On the same day, Denny Zhou of Google DeepMind’s reasoning team called the combination of search and current reinforcement learning approaches a “dead end.”
“The nicest thing about LLM thinking is that the reasoning process is generated in an autoregressive manner, rather than relying on search (e.g. mcts) over the generation space, be it through a well-tuned model or a carefully designed prompt,” he says Posted on X.
While the details of how o3 reasons seem trivial compared to the ARC-AGI breakthrough, they may well define the next paradigm shift in the education of LLMs. There is currently a debate about whether the laws for scaling LLMs through training data and computing power are reaching their limits. Whether scaling test time depends on better training data or different inference architectures may determine the next path.
The name ARC-AGI is misleading and some have equated it with the AGI solution. However, Chollet emphasizes that “ARC-AGI is not an acid test for AGI.”
“Passing ARC-AGI is not the same as achieving AGI, and in fact I don’t think o3 is AGI yet,” he writes. “o3 still fails at some very simple tasks, indicating fundamental differences from human intelligence.”

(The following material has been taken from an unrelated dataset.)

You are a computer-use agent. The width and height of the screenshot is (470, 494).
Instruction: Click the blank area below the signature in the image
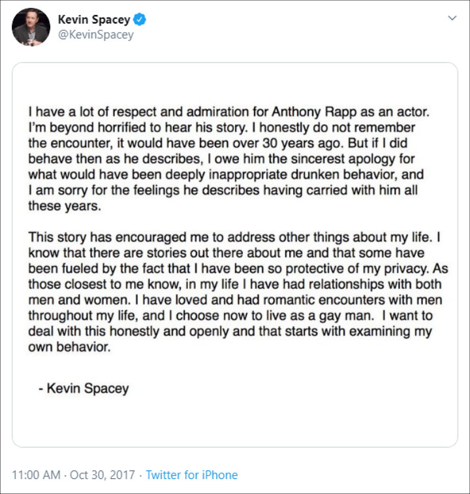pos(235,422)
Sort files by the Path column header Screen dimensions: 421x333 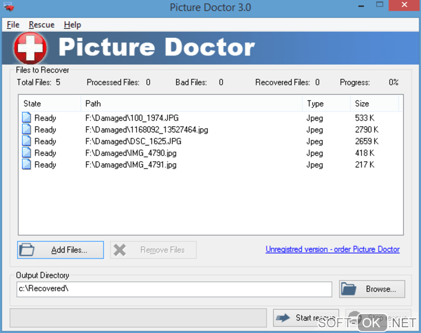(x=192, y=103)
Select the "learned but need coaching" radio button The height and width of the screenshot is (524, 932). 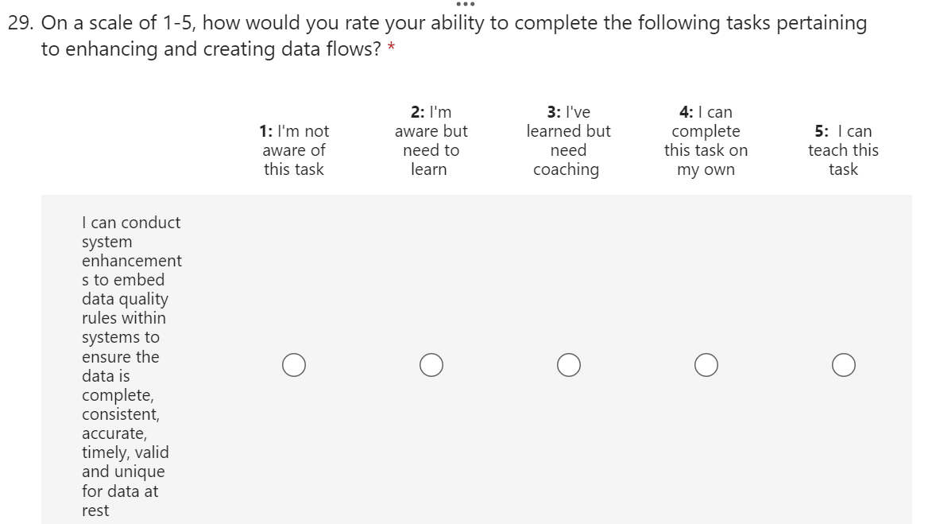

Furthermore, he notes that o3 cannot learn these skills autonomously and relies on external examiners for inference and human-labeled reasoning chains for training.
Other scientists have pointed out the shortcomings of OpenAI’s reported results. For example, the model was refined on the ARC training set to achieve state-of-the-art results. “The solver should not require much specific ‘training’, neither for the domain itself nor for each specific task,” the scientist writes Melanie Mitchell.
To check whether these models have the kind of abstraction and reasoning that the ARC benchmark was created to measure, Mitchell suggests “checking whether these systems can adapt to variants of particular tasks or to reasoning tasks that are the same Use concepts, but in areas other than ARC.” ”
Chollet and his team are currently working on a new benchmark that poses a challenge for o3 and could potentially reduce its score to under 30%, even with a high computing budget. Humans would now be able to solve 95% of puzzles without any training.
“You will know AGI is there when the task of creating tasks that are easy for normal humans but difficult for AI simply becomes impossible,” Chollet writes.